* _THE EXERCISE_
Format as a numbered list the lines from the line with "Tap the 30°C tick label" to the line with "click(434, 209)", both included, leaving out any blank lines.

___ MATERIAL SHOWN ___

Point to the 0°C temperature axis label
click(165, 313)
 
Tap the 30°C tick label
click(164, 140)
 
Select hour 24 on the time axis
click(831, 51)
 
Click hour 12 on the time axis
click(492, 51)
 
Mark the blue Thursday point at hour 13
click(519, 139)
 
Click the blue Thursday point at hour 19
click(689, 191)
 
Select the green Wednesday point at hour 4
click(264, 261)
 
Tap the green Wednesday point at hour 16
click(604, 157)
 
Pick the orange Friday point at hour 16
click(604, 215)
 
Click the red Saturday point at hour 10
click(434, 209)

___
___ MATERIAL SHOWN ___

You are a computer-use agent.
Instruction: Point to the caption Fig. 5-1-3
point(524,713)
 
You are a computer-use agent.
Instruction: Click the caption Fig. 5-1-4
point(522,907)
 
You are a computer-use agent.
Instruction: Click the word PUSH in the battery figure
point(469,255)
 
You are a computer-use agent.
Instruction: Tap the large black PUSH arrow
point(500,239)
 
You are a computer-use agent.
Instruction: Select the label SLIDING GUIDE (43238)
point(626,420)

___
___ MATERIAL SHOWN ___

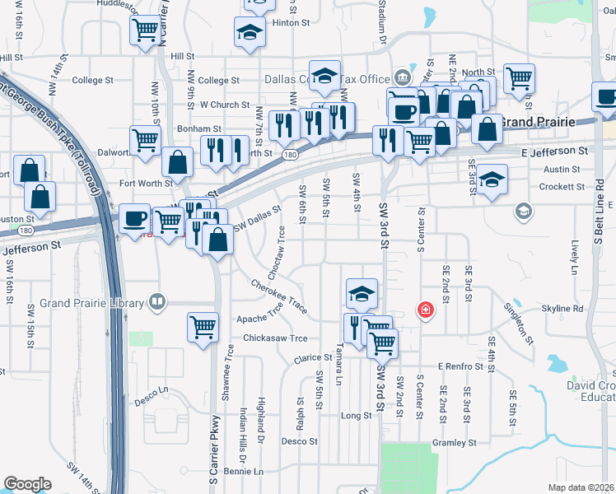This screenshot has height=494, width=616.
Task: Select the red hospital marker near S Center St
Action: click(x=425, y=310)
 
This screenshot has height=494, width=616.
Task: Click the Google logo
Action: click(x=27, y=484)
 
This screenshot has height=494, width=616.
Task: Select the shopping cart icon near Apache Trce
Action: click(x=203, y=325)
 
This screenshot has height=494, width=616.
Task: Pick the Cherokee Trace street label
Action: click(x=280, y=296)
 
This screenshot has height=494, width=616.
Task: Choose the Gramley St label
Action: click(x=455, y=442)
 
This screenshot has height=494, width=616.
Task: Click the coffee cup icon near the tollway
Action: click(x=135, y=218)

___

* _RESULT_
1. Tap the 30°C tick label
2. click(164, 140)
3. Select hour 24 on the time axis
4. click(831, 51)
5. Click hour 12 on the time axis
6. click(492, 51)
7. Mark the blue Thursday point at hour 13
8. click(519, 139)
9. Click the blue Thursday point at hour 19
10. click(689, 191)
11. Select the green Wednesday point at hour 4
12. click(264, 261)
13. Tap the green Wednesday point at hour 16
14. click(604, 157)
15. Pick the orange Friday point at hour 16
16. click(604, 215)
17. Click the red Saturday point at hour 10
18. click(434, 209)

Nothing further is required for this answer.